— DESCRIPTION OF THE TASK —
Turn the entries below, from the line containing "Task: Tap the DELIVERY DATE heading" through the last line, into a Markdown table with the columns No. and Text. Number each line and leave out blank lines.

────────────────

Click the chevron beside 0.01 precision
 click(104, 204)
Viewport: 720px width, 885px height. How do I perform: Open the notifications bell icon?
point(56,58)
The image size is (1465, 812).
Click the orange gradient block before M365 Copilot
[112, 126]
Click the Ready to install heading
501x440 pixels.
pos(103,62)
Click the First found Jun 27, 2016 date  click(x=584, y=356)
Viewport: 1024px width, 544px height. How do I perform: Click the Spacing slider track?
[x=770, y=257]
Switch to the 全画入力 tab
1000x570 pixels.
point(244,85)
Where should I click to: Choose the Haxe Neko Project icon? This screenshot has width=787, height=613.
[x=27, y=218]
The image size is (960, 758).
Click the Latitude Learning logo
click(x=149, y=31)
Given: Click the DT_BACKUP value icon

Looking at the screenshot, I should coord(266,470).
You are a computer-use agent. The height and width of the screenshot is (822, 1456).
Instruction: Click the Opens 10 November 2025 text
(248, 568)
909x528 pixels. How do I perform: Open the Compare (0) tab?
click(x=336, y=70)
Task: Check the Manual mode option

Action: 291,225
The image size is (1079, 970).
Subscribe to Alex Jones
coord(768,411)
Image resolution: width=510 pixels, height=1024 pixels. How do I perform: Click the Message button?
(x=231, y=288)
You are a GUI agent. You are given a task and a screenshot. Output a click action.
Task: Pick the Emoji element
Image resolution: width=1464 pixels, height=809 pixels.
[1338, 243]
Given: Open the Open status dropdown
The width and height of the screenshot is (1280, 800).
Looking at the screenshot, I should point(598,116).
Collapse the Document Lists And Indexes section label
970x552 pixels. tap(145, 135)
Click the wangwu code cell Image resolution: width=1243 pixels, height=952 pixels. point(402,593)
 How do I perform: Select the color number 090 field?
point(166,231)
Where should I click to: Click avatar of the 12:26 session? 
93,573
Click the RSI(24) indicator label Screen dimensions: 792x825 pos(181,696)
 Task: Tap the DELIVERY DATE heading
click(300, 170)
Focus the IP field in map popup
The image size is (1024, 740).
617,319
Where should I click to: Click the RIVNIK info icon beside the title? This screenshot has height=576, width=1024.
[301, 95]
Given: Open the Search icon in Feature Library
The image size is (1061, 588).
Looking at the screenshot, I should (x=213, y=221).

────────────────

— FINAL ANSWER —
| No. | Text |
|---|---|
| 1 |  Task: Tap the DELIVERY DATE heading |
| 2 | click(300, 170) |
| 3 | Focus the IP field in map popup |
| 4 | The image size is (1024, 740). |
| 5 | 617,319 |
| 6 | Where should I click to: Click the RIVNIK info icon beside the title? This screenshot has height=576, width=1024. |
| 7 | [301, 95] |
| 8 | Given: Open the Search icon in Feature Library |
| 9 | The image size is (1061, 588). |
| 10 | Looking at the screenshot, I should (x=213, y=221). |